In one example, a 9yo child in the US state of New Mexico suffered a bad reaction after mistaking her parent’s medical marijuana gummy bears for regular lollies and sharing them with her three friends at school. And pot-laced Oreos sent Oregon students to hospital. In the UK, 15,000 teenage hospital admissions have taken place over the past five years as a result of taking cannabis – some of whom were rushed to hospital suffering from serious psychosis.

“This is not a ‘war on drugs’ – this is a defence of our brains and health and wellbeing. Legalising a harmful drug like marijuana – or any other drug for that matter – is not a healthy option.”

Cannabis and Family Breakdown Main Causes For Homelessness

Media Release 28 November 2018 
A new study examining why people become homeless has found that daily marijuana use significantly increases men’s likelihood of becoming homeless, and that the other key factor for both men and women is parental separation.

The Melbourne University research published by the Royal Statistical Society found that for men, using cannabis daily increases their likelihood of becoming homeless by age 30 by 7-14 percentage points.

But they also found that the effect of parental separation on homelessness is substantial for both genders – six times that of drug use across both men and women. Of those who have experienced homelessness, 62% of respondents cite family breakdown or conflict as the main reason for becoming homeless for the first time.
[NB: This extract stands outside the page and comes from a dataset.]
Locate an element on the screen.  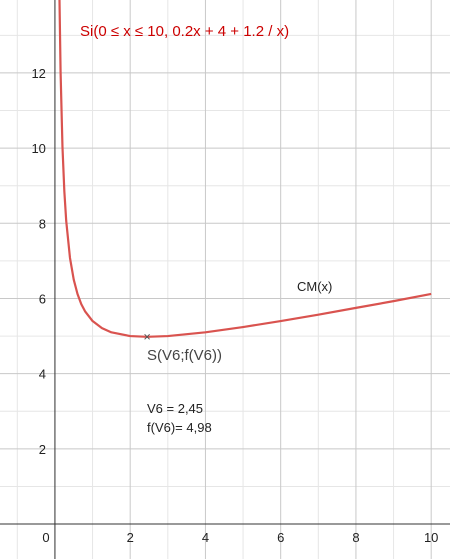
y-tick-label: 2 is located at coordinates (42, 450).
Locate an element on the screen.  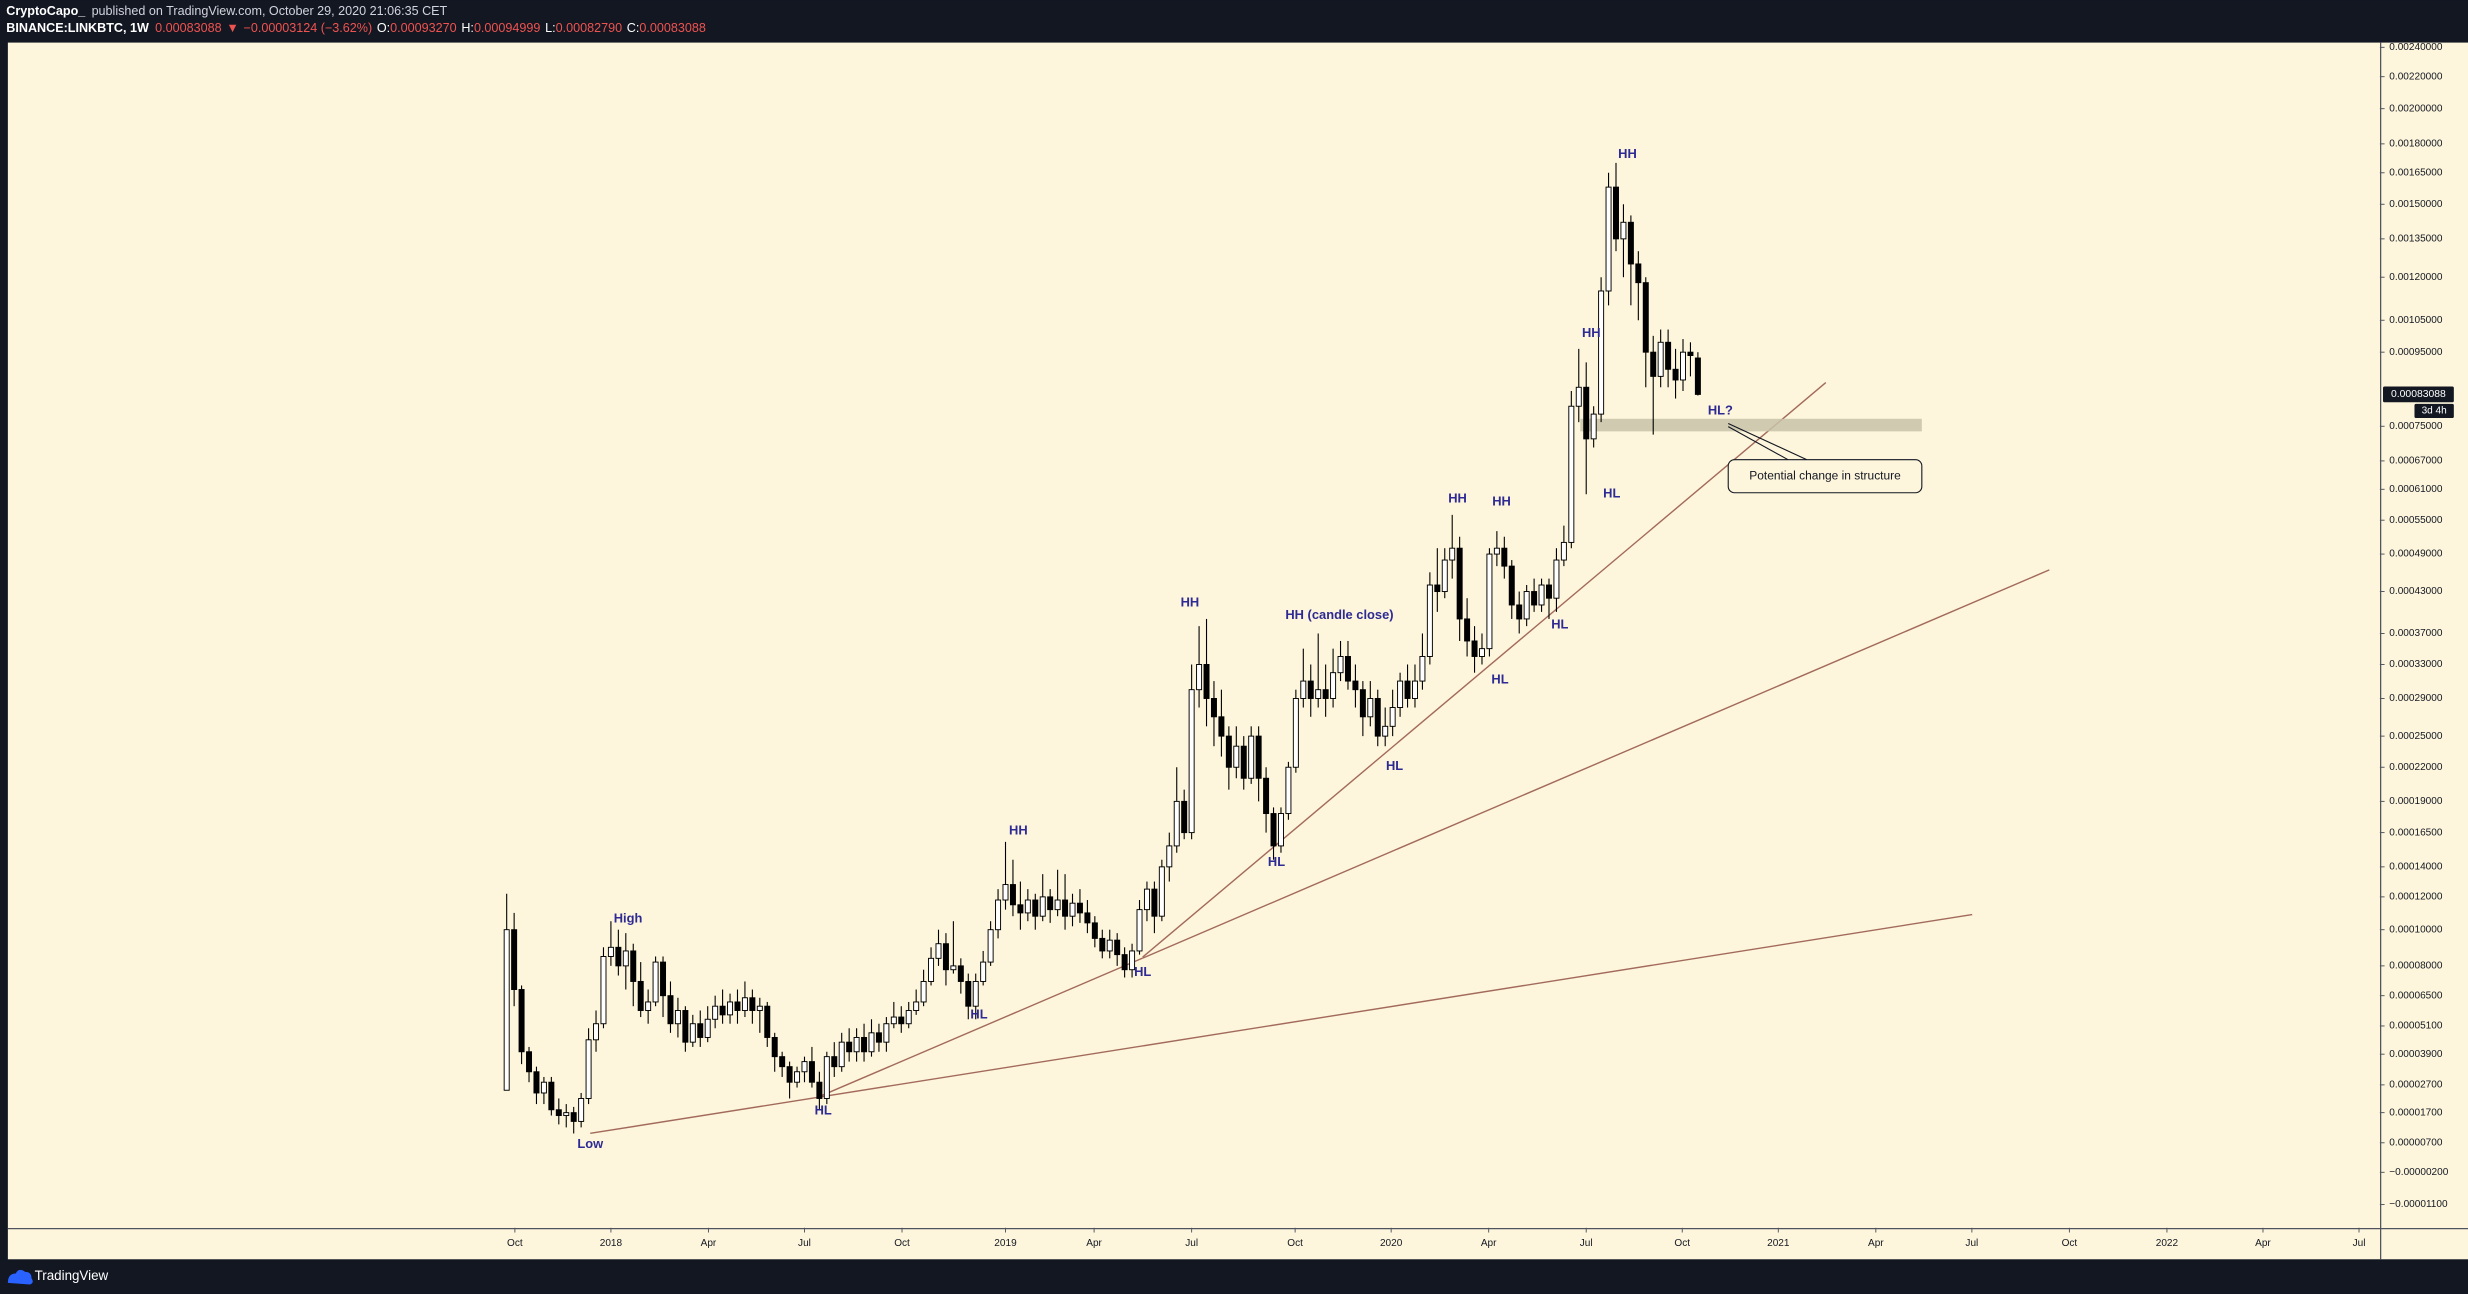
y-tick-label: 0.00014000 is located at coordinates (2416, 868).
The researchers say; “Our research suggests that early interventions to reduce cannabis use may be effective in reducing the number of boys and young men who become homeless.”

They also add “policy interventions supporting the housing needs of families that break down, can effectively reduce the transitions of children and young adults into homelessness, possibly breaking the path into lifelong extreme disadvantage.”

“Government policy should promote marriage and the strong formation of families – and offer support and free counselling to families where there is potential conflict and breakdown. Children being raised by their married biological parents are by far the safest from abuse, poverty, and imprisonment – and so too are the adults. We can now add protection from homelessness to the list,” says Bob McCoskrie, National Director of Family First NZ.

“But most importantly, any attempts to legalise marijuana will only worsen the social problems we are facing around homelessness – especially for men. We should be doing everything we can to promote a drug-free culture and reject any liberalising of the law or promotion of a drug-friendly culture.”